本文 ->
::::::

PROJECT 02「メタネーション」プロジェクト 「メタネーション」技術で カーボンニュートラルを実現する。

2050年のカーボンニュートラル実現に向けて、ガス業界でも脱炭素化の動きが加速している。中でも有望視されているのが、CO2と水素から「e-methane(合成メタンのこと。以下同じ。)」を製造する「メタネーション」技術だ。東邦ガスでは、業界に先駆けて、「e-methane」を実際のガス管から供給する実証実験をスタートさせようとしている。本プロジェクトが持つ意義や、目的をプロジェクト担当者に聞いた。

萩野 卓朗

技術研究所 環境・新エネルギー技術
1995年入社
理工学研究科 計測工学専攻
※インタビュー内容、所属は取材当時のものです。

STORY 01

CO2排出量実質ゼロ。
「メタネーション」は革新だ。

本プロジェクトの構想を作成したのは、技術研究所の萩野卓朗。1995年の入社以来、燃料電池の開発や、水素ステーションの実証などを担当してきた新しいエネルギーやシステムに関する研究の第一人者だ。萩野は「メタネーション」技術の概要を次のように話す。

::::::

データセットのレコード ->
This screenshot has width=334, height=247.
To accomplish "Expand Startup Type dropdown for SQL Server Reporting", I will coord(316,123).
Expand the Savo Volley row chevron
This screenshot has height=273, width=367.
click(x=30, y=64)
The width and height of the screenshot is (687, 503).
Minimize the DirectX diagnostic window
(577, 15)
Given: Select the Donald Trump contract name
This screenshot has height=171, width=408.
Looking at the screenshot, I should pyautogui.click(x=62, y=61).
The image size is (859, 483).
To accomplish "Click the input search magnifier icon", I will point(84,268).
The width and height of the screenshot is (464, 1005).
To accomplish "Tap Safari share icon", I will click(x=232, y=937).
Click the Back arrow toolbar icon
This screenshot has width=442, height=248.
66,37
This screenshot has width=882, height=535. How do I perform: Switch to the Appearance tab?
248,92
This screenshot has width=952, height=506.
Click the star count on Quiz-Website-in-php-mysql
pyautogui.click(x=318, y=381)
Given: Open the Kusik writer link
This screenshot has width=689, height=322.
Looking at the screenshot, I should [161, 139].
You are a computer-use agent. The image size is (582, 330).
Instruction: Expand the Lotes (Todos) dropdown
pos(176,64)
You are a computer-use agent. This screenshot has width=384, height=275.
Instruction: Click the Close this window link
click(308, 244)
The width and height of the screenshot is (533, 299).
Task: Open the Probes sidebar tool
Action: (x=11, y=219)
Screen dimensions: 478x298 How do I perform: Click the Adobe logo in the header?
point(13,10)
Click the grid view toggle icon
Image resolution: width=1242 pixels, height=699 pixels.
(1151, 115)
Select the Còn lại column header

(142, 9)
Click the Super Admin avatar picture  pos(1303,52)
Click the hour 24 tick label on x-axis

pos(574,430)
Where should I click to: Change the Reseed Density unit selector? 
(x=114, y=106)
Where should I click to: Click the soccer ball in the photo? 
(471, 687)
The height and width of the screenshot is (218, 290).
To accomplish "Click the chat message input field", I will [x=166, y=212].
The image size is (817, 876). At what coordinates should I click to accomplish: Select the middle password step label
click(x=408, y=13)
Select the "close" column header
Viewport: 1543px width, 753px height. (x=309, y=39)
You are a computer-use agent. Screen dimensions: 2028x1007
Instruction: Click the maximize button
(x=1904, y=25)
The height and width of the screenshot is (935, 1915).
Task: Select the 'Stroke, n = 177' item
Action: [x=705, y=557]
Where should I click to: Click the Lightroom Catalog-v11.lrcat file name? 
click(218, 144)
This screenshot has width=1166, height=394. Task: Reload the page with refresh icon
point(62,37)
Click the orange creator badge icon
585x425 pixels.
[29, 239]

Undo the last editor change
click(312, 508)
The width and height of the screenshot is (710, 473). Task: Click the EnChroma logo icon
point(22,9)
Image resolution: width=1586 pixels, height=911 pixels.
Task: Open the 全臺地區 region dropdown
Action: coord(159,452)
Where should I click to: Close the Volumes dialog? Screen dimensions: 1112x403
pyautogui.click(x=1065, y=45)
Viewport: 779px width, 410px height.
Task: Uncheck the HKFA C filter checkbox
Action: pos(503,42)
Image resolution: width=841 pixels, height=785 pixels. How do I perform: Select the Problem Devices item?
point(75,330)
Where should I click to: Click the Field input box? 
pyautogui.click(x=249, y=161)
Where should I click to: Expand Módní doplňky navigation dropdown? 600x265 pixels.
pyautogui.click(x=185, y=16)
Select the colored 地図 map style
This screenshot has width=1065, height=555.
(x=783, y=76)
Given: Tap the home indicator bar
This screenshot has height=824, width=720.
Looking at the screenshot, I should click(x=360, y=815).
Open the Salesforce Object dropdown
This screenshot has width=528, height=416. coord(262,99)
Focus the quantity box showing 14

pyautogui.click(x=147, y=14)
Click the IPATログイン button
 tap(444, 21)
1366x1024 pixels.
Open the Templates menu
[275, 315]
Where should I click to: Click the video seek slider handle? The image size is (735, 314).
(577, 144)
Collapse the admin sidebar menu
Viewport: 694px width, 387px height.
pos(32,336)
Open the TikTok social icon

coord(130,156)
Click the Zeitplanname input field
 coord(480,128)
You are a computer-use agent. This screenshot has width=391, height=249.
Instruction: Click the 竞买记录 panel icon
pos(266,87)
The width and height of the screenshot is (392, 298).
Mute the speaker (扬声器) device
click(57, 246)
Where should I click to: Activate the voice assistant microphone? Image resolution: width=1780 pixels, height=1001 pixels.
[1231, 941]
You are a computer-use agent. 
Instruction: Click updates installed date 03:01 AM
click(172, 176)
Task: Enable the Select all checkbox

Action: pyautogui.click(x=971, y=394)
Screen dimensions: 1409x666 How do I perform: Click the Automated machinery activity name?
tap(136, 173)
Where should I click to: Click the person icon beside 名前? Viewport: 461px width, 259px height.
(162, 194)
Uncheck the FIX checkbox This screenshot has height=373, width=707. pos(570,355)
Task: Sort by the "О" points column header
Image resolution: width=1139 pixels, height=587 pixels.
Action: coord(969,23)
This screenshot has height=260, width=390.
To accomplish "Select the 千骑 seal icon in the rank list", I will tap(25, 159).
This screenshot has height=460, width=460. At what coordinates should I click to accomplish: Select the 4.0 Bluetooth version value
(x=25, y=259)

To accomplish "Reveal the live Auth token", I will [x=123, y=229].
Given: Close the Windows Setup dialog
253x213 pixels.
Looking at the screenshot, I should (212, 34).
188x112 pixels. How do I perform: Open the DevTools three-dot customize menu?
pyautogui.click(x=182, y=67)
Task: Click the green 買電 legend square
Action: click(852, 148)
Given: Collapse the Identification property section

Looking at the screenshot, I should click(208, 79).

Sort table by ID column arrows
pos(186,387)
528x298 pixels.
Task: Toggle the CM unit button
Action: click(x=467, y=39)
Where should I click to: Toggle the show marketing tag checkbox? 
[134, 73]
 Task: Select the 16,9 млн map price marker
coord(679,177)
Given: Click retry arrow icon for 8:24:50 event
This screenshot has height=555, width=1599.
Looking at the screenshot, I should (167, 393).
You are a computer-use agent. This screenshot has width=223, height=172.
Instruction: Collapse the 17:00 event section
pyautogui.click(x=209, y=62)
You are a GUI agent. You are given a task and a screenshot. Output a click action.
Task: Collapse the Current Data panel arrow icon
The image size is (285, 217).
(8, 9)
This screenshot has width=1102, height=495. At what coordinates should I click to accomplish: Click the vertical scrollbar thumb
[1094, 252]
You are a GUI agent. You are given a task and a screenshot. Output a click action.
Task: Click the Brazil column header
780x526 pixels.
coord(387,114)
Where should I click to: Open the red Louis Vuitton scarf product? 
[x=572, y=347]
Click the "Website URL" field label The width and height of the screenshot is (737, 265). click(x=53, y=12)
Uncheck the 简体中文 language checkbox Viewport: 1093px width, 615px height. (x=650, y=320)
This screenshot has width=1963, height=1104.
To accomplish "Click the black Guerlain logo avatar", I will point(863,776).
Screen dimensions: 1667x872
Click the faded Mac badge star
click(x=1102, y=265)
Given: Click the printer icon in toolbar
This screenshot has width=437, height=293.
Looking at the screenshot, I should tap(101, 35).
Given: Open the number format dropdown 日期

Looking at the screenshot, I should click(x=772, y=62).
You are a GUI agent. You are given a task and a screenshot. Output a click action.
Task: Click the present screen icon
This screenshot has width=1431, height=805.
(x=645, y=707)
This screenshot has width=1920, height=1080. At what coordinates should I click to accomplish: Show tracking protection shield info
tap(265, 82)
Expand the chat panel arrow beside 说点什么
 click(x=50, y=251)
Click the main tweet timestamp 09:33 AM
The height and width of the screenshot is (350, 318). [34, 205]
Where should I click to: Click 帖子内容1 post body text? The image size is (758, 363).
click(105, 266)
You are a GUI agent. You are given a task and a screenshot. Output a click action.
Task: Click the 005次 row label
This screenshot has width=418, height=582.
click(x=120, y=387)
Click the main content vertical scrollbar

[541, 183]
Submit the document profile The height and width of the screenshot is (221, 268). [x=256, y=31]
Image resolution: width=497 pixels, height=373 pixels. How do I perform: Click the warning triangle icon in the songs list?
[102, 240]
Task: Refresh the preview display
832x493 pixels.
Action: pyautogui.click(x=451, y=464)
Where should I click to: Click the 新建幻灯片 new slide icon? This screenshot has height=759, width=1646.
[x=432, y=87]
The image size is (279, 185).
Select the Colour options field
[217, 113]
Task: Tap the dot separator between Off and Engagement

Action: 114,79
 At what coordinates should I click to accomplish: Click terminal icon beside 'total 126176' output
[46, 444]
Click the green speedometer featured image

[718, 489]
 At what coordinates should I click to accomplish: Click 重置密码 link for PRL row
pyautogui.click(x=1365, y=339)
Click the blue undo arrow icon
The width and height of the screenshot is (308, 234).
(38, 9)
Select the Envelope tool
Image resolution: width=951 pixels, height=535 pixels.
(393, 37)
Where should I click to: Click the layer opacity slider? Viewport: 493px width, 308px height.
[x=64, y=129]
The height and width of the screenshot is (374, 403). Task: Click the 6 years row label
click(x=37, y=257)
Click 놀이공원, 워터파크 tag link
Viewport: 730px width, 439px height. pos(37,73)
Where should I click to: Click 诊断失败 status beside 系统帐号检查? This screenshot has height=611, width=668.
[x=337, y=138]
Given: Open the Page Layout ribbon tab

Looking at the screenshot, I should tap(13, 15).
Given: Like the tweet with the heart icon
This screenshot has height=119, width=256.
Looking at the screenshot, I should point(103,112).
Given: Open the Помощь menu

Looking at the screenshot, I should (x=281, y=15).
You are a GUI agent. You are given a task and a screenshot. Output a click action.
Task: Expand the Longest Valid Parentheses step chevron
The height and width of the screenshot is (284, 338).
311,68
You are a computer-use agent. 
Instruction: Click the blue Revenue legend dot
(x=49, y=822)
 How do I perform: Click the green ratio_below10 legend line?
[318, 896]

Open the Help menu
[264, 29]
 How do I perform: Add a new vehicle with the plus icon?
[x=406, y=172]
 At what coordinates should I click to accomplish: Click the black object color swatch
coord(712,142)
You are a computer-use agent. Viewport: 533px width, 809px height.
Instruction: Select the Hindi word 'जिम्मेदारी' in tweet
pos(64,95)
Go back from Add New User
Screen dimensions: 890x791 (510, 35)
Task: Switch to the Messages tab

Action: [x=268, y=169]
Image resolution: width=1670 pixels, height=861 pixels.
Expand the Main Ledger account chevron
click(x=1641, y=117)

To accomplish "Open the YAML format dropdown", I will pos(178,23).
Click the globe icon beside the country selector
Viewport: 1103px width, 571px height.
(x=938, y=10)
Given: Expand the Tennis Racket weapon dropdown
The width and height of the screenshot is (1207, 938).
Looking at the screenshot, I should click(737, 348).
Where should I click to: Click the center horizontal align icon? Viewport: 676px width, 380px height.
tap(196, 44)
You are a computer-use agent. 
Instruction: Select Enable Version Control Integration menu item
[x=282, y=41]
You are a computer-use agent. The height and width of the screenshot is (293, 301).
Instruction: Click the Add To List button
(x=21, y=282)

::::::

課題 ->
メタネーションに関する本文をもとに、次の問いに答えてください。
1. 「メタネーション」技術では、何と何から「e-methane」を製造しますか。
2. 東邦ガスが業界に先駆けて始めようとしているのは、どのような実証実験ですか。
3. 萩野卓朗は何年に入社しましたか。

解答 ->
1. CO2と水素です。
2. 「e-methane」を実際のガス管から供給する実証実験です。
3. 1995年です。